January 23, 2005

The New York Times > Opinion > Op-Ed Columnist: Divided We Stand

Friedman understands the struggle. However, read the interview at the end of his column with the young Muslim girls. they portray the depth of the struggle and France and the rest of 'old' Europe had better get their priorities straight. Terrorists must be defeated and radical Islamism has to be reversed.

"Ever since 9/11, I've argued the war on terrorism is really a war of ideas within the Muslim world - a war between those who want to wall Islam off from modernity, and defend it with a suicide cult, and those who want to bring Islam into the 21st century and preserve it as a compassionate faith. This war of ideas is not one that the West can fight, only promote. Muslims have to fight it from within. That is what is at stake in the Iraqi elections. This is the first great battle in the post-9/11 war of ideas.

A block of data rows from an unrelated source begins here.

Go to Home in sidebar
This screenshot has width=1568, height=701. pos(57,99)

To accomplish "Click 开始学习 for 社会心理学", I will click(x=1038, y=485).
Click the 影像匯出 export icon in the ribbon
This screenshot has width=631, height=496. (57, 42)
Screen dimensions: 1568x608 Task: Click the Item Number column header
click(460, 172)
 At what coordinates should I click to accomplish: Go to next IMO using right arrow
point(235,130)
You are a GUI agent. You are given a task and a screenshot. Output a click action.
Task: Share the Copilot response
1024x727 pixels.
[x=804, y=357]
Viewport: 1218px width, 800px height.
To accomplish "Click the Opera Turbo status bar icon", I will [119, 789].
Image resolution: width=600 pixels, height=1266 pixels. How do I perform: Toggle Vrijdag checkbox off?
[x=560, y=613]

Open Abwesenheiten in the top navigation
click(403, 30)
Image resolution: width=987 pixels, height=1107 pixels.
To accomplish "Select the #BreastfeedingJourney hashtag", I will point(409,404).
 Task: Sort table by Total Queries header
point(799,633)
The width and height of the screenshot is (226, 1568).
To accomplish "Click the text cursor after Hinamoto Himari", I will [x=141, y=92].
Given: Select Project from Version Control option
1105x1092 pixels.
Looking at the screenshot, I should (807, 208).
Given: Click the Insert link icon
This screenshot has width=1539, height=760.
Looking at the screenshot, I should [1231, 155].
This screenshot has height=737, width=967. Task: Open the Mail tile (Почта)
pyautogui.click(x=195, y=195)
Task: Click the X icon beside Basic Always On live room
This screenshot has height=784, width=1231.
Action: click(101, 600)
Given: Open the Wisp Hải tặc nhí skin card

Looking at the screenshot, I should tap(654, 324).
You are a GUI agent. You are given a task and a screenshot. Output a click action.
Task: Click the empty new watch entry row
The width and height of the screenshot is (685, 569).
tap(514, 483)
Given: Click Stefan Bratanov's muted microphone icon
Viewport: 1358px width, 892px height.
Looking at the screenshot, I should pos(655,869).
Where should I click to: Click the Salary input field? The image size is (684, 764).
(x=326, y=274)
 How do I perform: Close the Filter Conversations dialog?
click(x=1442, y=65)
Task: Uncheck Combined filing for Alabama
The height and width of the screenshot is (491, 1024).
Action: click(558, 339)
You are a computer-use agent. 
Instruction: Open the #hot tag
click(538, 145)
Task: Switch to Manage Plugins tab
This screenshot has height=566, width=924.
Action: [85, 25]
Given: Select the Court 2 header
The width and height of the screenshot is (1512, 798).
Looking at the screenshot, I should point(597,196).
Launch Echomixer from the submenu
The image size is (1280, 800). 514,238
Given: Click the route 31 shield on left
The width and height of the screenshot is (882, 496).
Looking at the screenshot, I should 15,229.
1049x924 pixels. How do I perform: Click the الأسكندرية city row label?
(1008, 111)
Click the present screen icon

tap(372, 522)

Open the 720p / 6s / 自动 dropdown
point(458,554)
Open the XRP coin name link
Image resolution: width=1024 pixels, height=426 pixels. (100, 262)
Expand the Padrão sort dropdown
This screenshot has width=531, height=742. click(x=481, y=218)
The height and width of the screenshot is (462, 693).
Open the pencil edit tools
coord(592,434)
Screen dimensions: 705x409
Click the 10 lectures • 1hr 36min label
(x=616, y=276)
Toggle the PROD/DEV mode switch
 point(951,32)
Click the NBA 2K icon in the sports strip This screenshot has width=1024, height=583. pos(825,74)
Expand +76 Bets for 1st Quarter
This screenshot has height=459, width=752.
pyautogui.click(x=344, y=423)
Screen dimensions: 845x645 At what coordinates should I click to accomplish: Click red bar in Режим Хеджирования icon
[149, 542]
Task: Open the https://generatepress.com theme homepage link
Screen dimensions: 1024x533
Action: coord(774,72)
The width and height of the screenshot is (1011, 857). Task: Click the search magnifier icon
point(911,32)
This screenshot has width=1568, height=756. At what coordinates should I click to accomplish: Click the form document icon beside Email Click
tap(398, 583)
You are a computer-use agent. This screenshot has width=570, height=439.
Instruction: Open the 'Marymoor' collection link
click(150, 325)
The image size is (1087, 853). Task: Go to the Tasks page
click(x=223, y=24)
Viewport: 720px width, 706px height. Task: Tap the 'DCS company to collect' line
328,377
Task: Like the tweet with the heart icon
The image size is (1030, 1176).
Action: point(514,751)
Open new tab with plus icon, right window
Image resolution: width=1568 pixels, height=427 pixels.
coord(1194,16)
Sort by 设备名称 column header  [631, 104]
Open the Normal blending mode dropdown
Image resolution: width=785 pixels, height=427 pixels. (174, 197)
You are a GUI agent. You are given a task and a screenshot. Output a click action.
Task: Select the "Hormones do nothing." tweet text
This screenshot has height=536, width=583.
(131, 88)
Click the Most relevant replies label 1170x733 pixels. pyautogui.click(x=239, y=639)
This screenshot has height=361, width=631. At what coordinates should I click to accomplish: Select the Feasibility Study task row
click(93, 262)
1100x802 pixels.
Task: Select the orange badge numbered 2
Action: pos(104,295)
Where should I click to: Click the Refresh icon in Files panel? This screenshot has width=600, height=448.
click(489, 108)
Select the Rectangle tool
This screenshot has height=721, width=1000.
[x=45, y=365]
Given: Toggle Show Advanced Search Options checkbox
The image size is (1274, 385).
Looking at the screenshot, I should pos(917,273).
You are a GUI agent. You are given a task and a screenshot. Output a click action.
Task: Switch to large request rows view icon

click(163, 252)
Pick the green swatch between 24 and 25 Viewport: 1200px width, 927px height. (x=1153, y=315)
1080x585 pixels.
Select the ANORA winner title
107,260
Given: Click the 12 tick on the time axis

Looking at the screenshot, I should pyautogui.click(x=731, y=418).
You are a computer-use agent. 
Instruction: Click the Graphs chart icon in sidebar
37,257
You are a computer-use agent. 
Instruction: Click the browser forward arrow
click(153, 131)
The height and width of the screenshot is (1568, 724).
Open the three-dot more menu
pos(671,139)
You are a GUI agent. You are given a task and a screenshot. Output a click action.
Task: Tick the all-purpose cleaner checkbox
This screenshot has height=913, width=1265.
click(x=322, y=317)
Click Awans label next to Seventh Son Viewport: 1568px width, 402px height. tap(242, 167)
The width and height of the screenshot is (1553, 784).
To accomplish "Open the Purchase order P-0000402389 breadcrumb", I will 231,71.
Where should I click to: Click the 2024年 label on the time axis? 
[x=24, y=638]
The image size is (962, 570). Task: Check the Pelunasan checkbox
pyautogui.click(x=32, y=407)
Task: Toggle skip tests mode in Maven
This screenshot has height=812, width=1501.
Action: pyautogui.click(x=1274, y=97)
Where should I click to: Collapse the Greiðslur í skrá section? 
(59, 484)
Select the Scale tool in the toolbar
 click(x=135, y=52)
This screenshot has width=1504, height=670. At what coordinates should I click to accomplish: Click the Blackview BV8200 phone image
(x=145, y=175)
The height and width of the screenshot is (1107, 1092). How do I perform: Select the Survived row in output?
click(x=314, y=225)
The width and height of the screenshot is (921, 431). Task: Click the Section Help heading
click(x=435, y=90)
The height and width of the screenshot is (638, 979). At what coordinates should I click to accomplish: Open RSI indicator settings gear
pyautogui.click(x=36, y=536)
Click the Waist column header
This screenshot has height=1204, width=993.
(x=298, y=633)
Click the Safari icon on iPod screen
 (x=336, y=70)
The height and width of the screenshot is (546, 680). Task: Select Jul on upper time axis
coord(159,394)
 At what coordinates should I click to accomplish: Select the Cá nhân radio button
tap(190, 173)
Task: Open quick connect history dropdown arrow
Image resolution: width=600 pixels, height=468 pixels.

This war also can't be won with troops - only with turnout. This is a war between Iraqi voters and insurgents - ballots versus bullets. And the people who understand that best are the fascist insurgents. That is why they are not focusing their attacks on U.S. troops, but on Iraqi election workers, candidates, local officials and police. The insurgents have one credo: "Iraqis must not vote - there must be no authentic expression of the people's will for a modern, decent Iraq. Because, if there is, the world will see that this is not a war between Muslims and infidel occupiers, but between Muslims with bad ideas and Muslims with progressive ideas."